Im anderen Teil der Ausstellung "Auto-nom" mit den "autonomen" Werken von rund 20 zeitgenössichen Künstlern, werden nach Angaben ihres Kurators Ulrich Lehmann vom Londoner Victoria and Albert Museum Strukturen und Inhalte befragt und "dekonstruiert". So geht es wohl um das Auto als Vehikel für Sex, wenn der Österreicher Erwin Wurm einen "fetten Wagen" in einem eigens für die Schau gedrehten Video "Kiss me, love me, spread your beauty" sagen lässt.

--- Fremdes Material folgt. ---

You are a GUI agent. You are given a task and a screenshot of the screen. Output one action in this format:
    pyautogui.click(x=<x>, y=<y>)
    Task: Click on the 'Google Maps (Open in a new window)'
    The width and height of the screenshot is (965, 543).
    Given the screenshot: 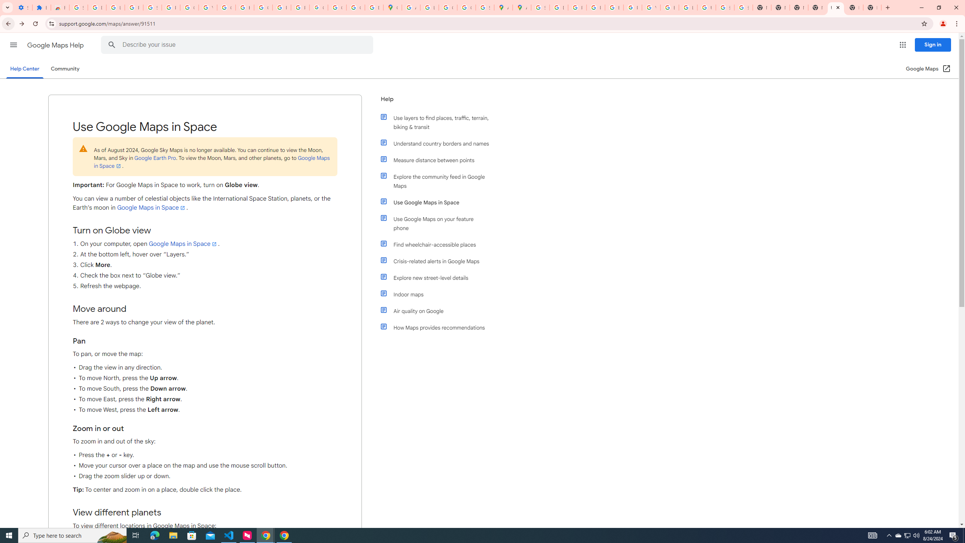 What is the action you would take?
    pyautogui.click(x=928, y=68)
    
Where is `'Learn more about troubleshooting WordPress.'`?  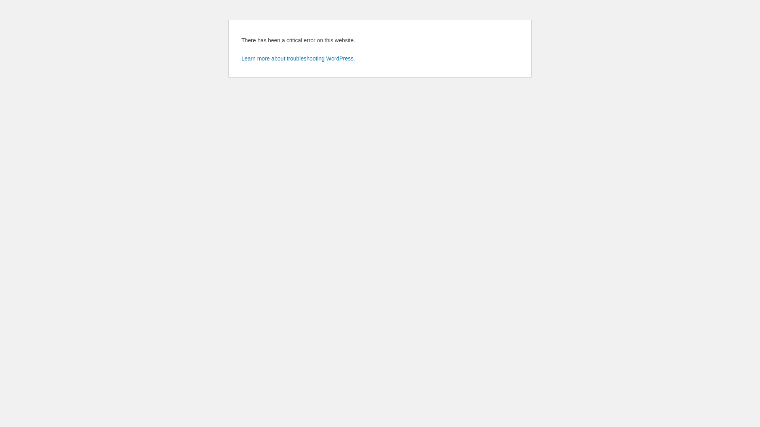 'Learn more about troubleshooting WordPress.' is located at coordinates (241, 58).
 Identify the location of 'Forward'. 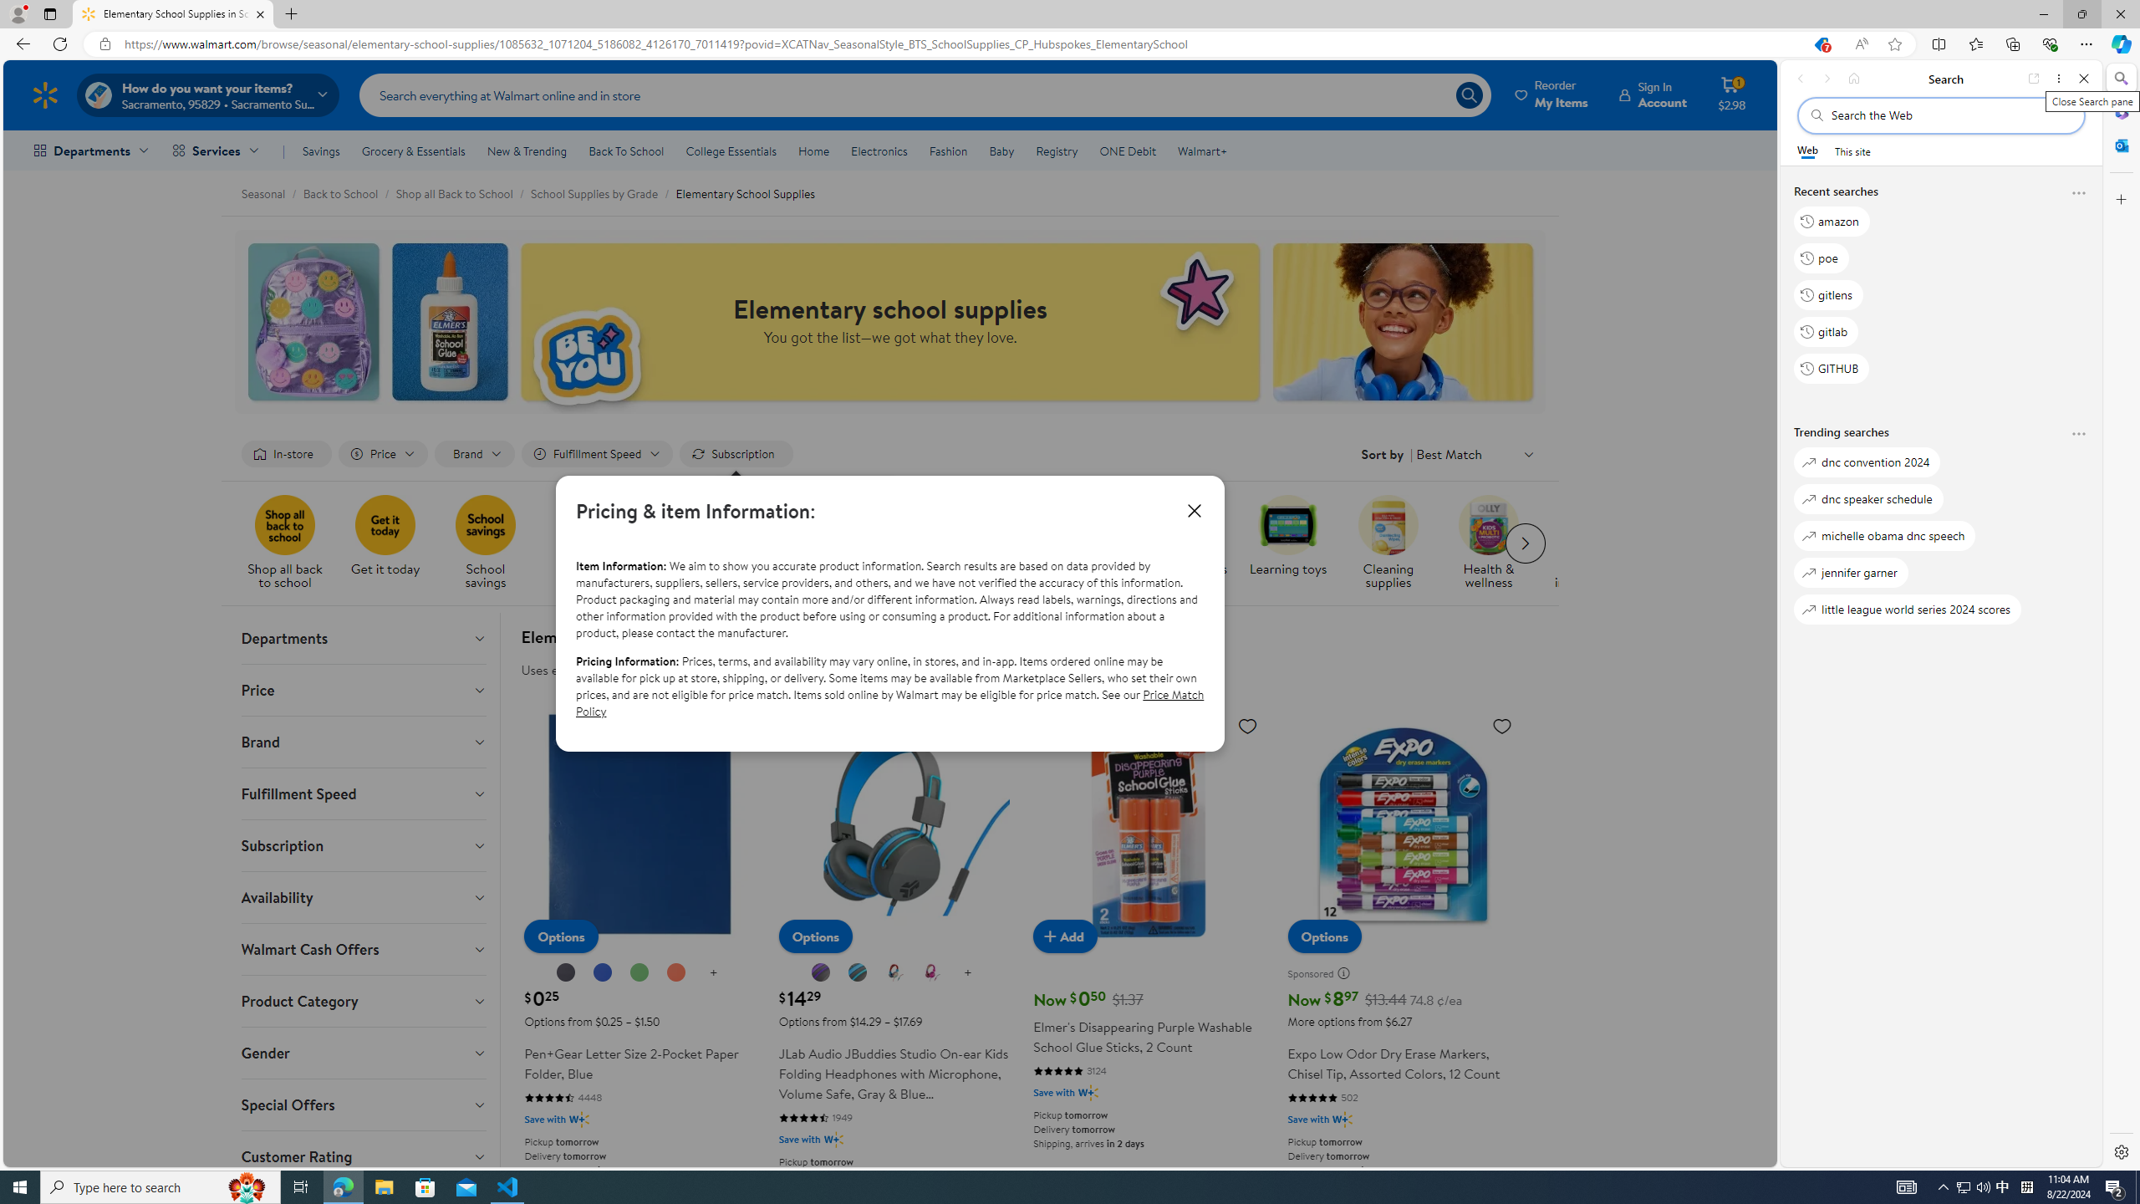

In blecherne Einzelteile zerlegt

"La D.S." heißt der Citroen des Mexikaners Gabriel Orozco, für den er den Franzosen zerschnitt und so schmal wieder zusammensetzte, dass er nicht mehr fährt. Unbrauchbar sind auch "Giuletta", ein knallroter Alfa Romeo mit dem Totalschaden von Bertrand Lavier und das in seine blechernen Einzelteile zerlegte und wie ein Stabile von der Decke hängendes "Taxi" von Stefan Sous.

Tiefe Kratzer im Blech: "feministische Ironie"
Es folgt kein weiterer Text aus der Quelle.